Rewarding Neurons

Accolades: Rewarding Neurons

Felix Mayer, Ph.D., a postdoctoral fellow in the laboratory of Randy D. Blakely, Ph.D., and the Charles E. Schmidt College of Medicine, was recently selected for the Max Kade Fellowship by the Austrian Academy of Sciences, which encourages the transatlantic exchange between German-speaking countries and the U.S., to identify non-addictive treatment methods for patients diagnosed with attention-deficit/ hyperactivity disorder (ADHD).

Those endeavors address an unmet medical need as current standard medications are associated with a high abuse liability and may serve as a gateway to stronger stimulants. Mayer’s research uses mice engineered to express a gene variant found in patients who were diagnosed with ADHD, autism spectrum disorder and bipolar disorder. Hence, the findings of his studies could potentially be applied to other neuropsychiatric disorders as well.

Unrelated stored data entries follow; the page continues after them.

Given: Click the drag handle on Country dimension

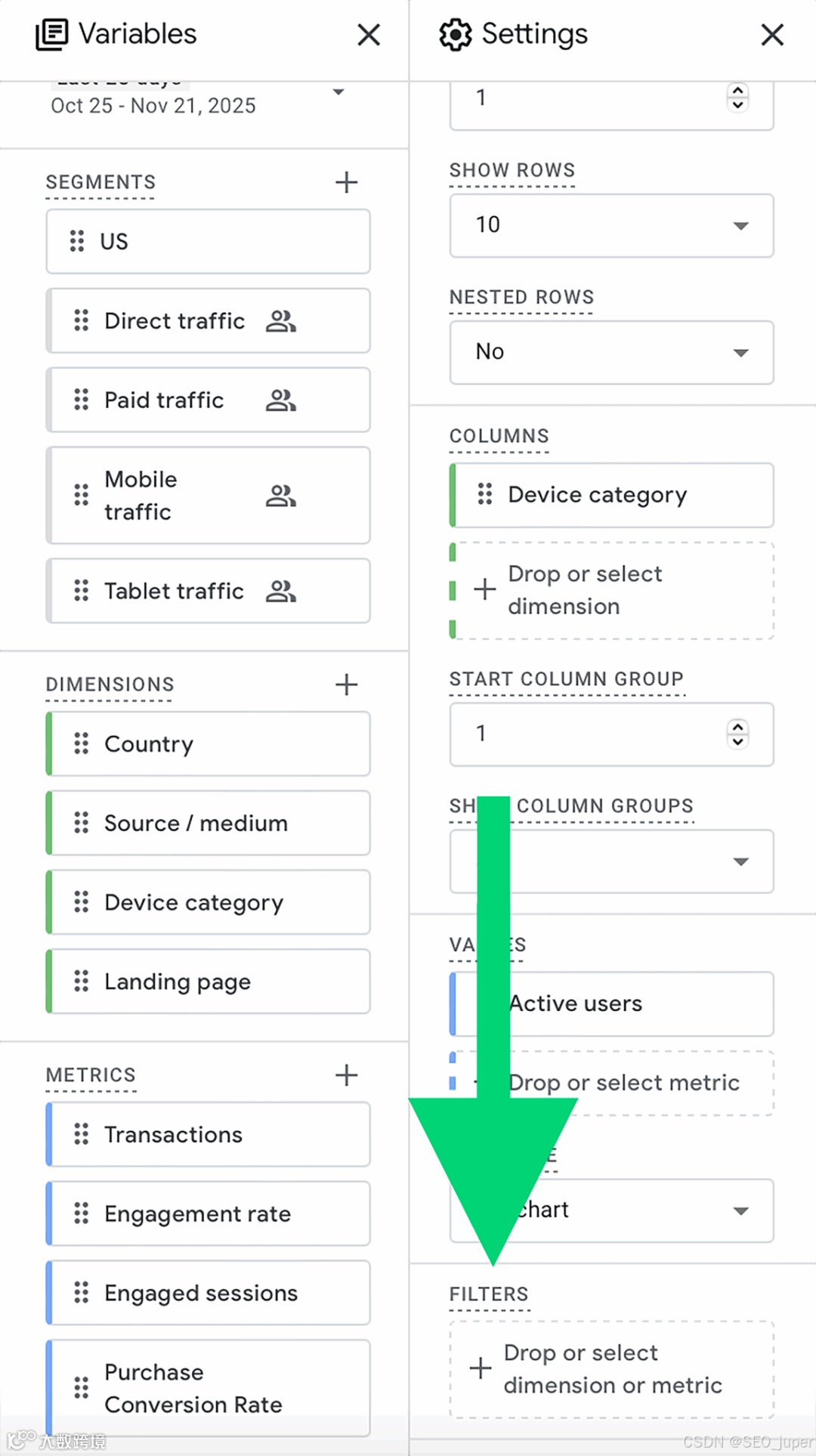Looking at the screenshot, I should (x=81, y=743).
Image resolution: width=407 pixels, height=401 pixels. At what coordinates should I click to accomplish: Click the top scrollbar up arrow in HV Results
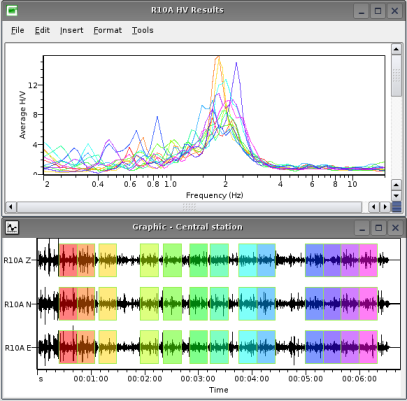tap(396, 49)
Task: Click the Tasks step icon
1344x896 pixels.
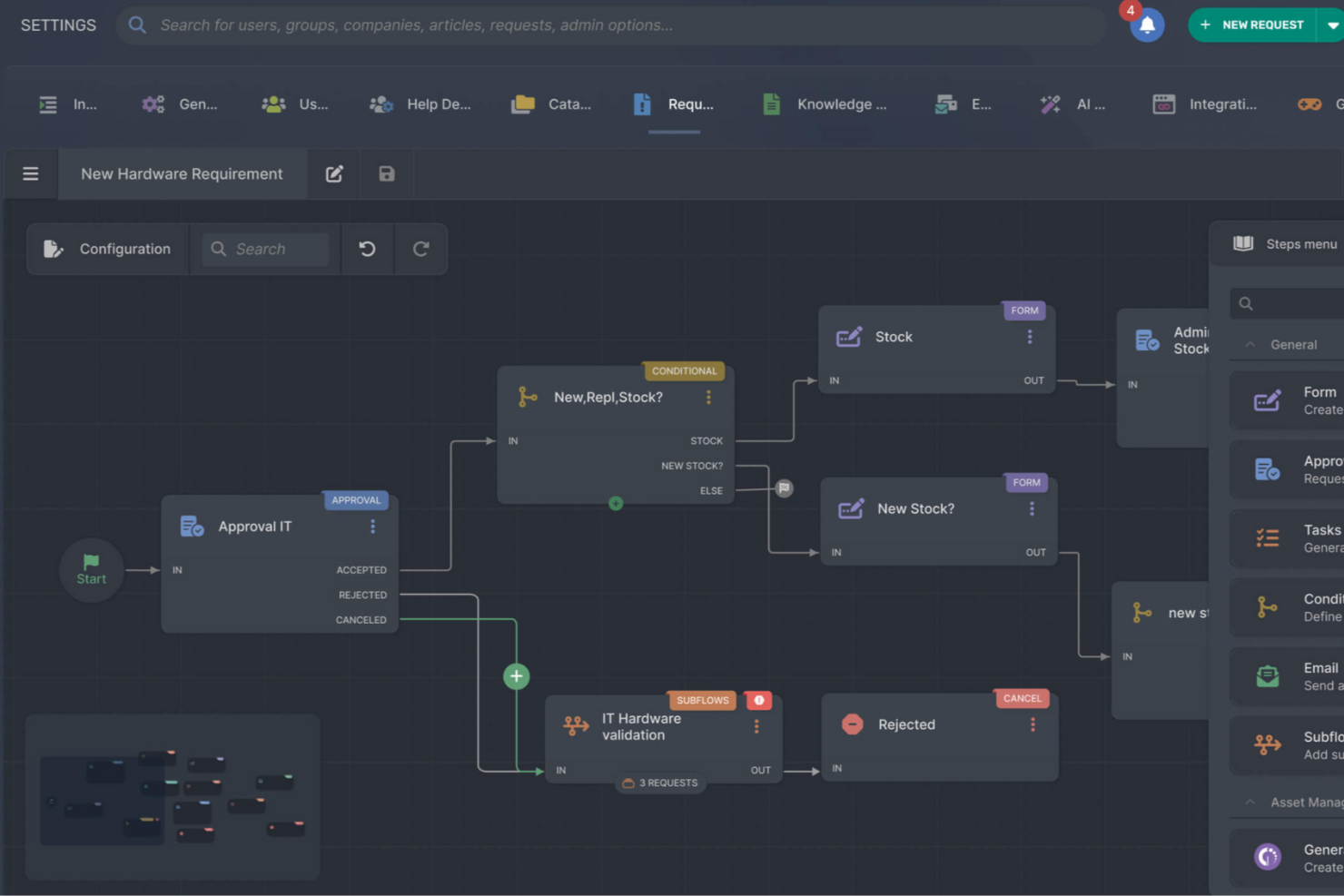Action: coord(1266,537)
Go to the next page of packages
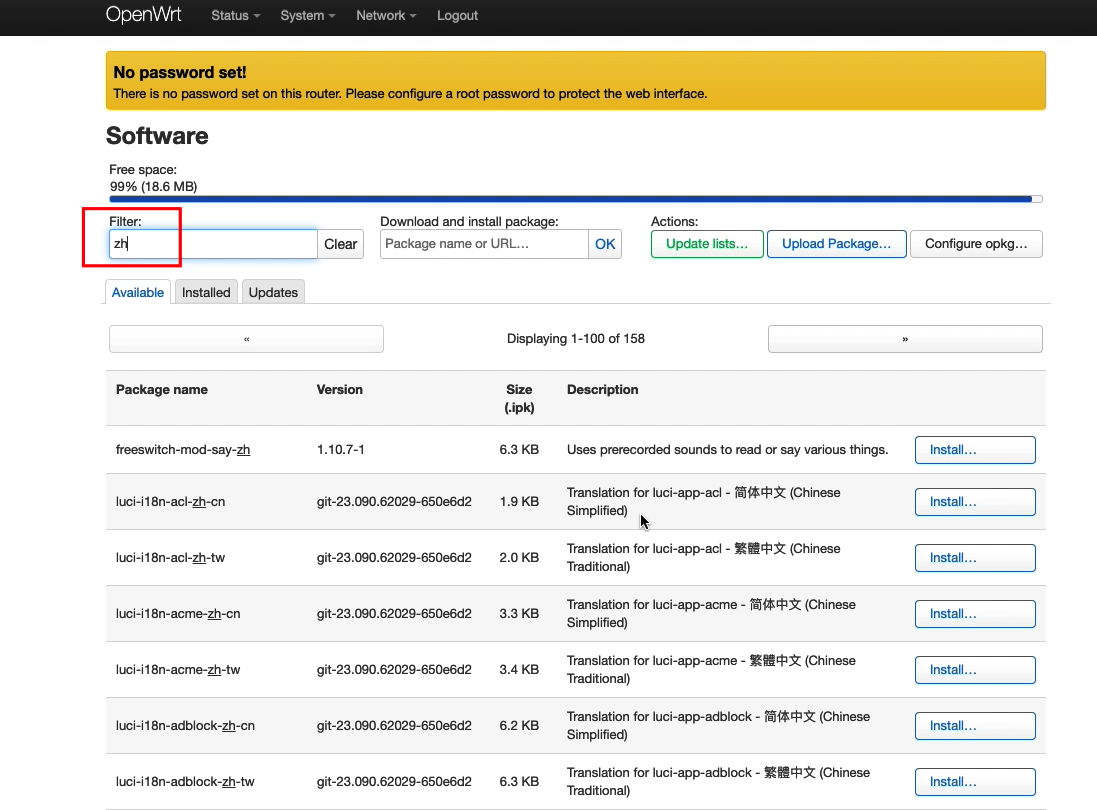The width and height of the screenshot is (1097, 810). tap(904, 339)
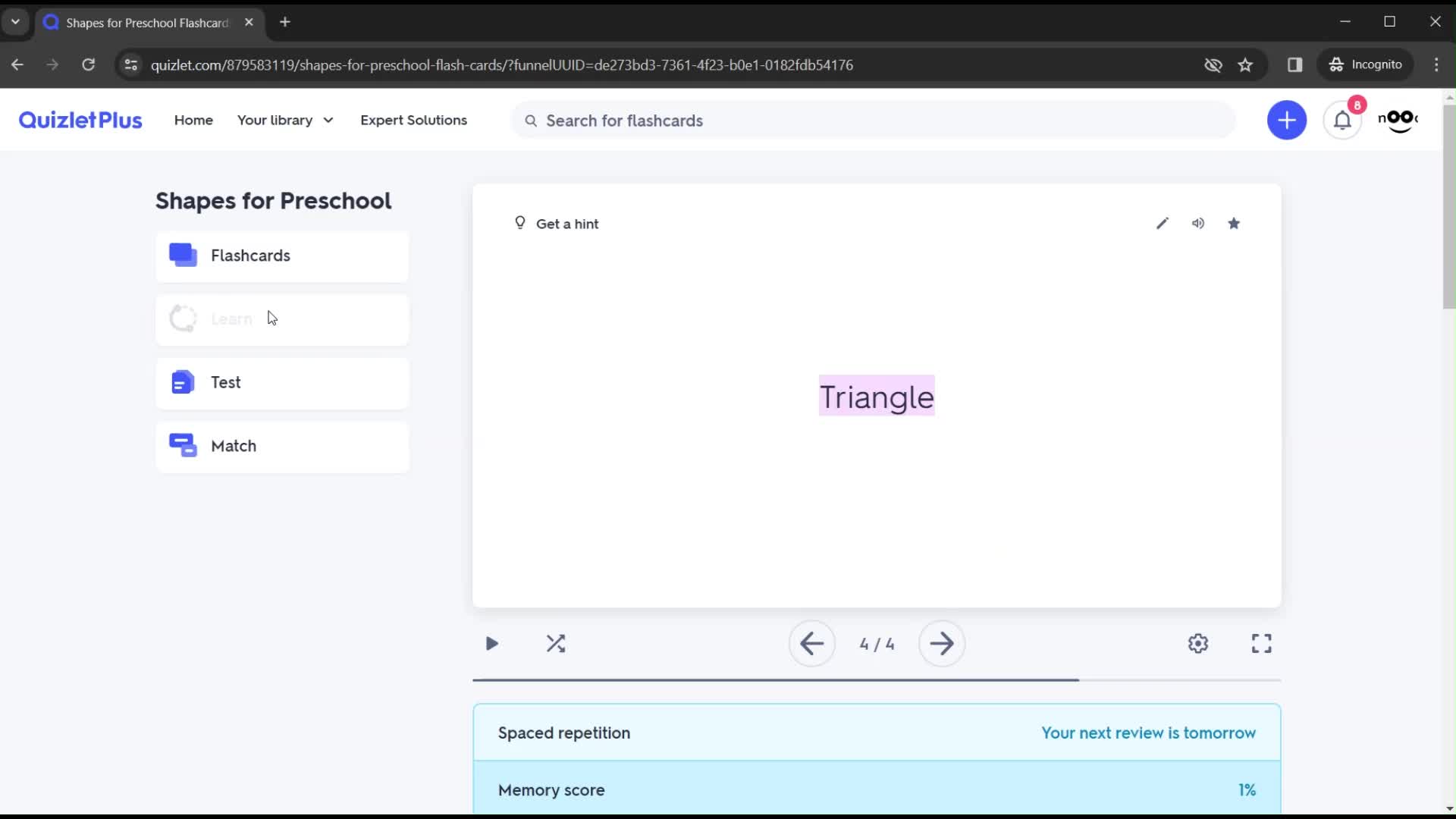Navigate to previous flashcard with arrow

coord(813,644)
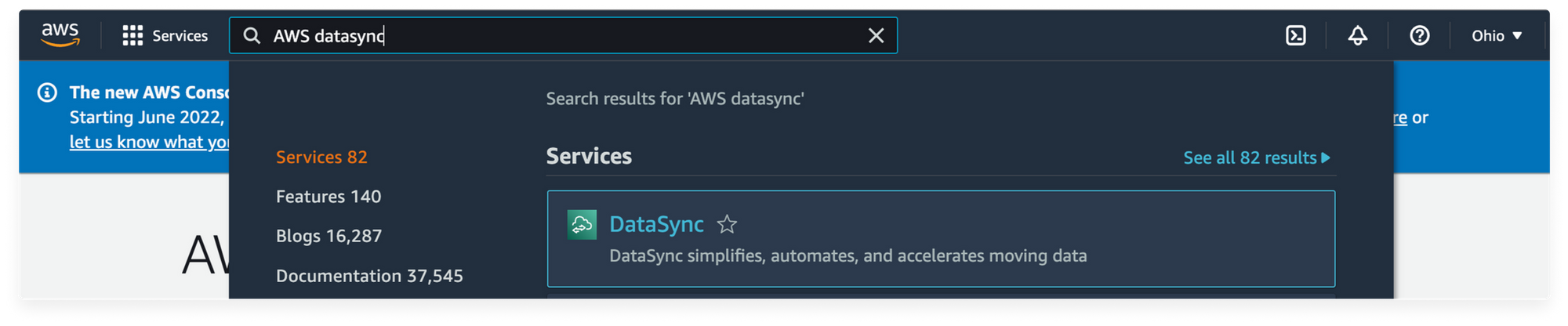Open the help question mark icon
The width and height of the screenshot is (1568, 326).
click(x=1420, y=35)
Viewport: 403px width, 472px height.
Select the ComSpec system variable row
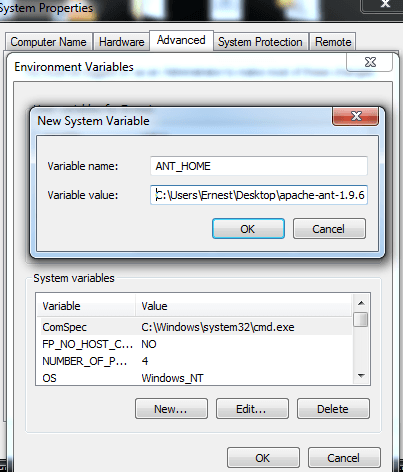194,327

With a light-emitting sensor that allows him to measure the levels of dopamine in the brain in real time, Mayer looks at the behavior and release pattern of dopamine in the brains of freely behaving mutant and normal mice. These studies are supported with biochemical approaches to assess the underlying neurochemistry in additional detail. Mayer has been invited to several national and international conferences to present the results of these studies.